While officials in the U.S. and Saudi Arabia say the two still cooperate closely on security, particularly on counterterrorism, Riyadh has become more self-reliant.

On one hand that is a success for Mr. Obama, who has sought to create an environment in which America’s Middle East allies rely less on the U.S. White House officials have described this week’s summit with Gulf states in Riyadh, which follows one last year in the U.S., as intended for the U.S. to help them enhance and integrate their military and security capabilities so they can be more self-reliant.

“Ultimately, it’s not the job of the president of the United States to solve every problem in the Middle East,” Mr. Obama said last year after securing the Iran nuclear deal.

But fostering more independence among allies risks reduced U.S. leverage in the region.

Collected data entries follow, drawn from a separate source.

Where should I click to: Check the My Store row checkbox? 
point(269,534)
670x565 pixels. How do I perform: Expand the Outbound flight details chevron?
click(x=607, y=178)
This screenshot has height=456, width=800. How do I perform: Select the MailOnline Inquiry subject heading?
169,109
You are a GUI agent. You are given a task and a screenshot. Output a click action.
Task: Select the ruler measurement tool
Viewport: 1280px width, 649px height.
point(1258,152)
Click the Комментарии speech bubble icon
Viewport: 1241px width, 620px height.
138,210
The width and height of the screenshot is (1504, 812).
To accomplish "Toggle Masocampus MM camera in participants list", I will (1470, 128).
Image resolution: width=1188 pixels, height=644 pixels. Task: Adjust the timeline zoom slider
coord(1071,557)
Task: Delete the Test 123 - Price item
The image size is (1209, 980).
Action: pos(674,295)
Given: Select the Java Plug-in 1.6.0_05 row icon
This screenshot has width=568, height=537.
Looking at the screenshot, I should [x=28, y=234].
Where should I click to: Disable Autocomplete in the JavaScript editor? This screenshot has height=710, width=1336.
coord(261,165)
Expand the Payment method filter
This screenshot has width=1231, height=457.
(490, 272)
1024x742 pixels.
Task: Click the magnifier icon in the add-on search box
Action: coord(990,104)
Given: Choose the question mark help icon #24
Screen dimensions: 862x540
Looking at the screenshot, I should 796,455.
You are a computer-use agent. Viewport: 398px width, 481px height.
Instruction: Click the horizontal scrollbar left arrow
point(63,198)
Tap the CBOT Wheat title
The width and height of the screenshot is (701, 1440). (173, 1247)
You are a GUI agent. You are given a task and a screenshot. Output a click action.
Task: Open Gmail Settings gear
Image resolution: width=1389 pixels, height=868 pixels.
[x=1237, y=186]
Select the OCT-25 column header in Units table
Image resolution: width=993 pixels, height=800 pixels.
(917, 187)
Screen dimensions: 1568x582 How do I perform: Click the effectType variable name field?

Saudi Arabia has adopted a more aggressive foreign policy and military posture that increasingly defies Washington. “Although we do not like Obama’s withdrawal policy, he did us a favor: He made us realize our own strengths,” said Jamal Khashoggi, a prominent Saudi columnist and political analyst. “Now, Saudi Arabia takes initiative. We take matters in our own hands.”

Since Saudi Arabia severed ties with Iran, it has pursued a with-us-or-against-us strategy in efforts to assemble a broad anti-Tehran bloc among its allies. A meeting last week of the 57-nation Organization of Islamic Cooperation, for instance, ended with a strongly-worded statement accusing Iran of supporting terrorism and interfering in Arab affairs.

Iranian Foreign Minister Javad Zarif has blamed Saudi Arabia for the censure. “Conflicts between countries should be solved via bilateral diplomatic efforts and should not be on the agenda of a multilateral meeting,” Mr. Zarif said, according to IRNA.

Those who haven’t joined Saudi Arabia in efforts to isolate Iran have found themselves isolated. Riyadh recently suspended $3 billion in pledged military aid to Lebanon, citing the rising influence of Hezbollah, the Iran-backed political and militant group.

U.S. officials have warned Saudi Arabia that its hard-line stance risked driving Lebanon further into the hands of Iran.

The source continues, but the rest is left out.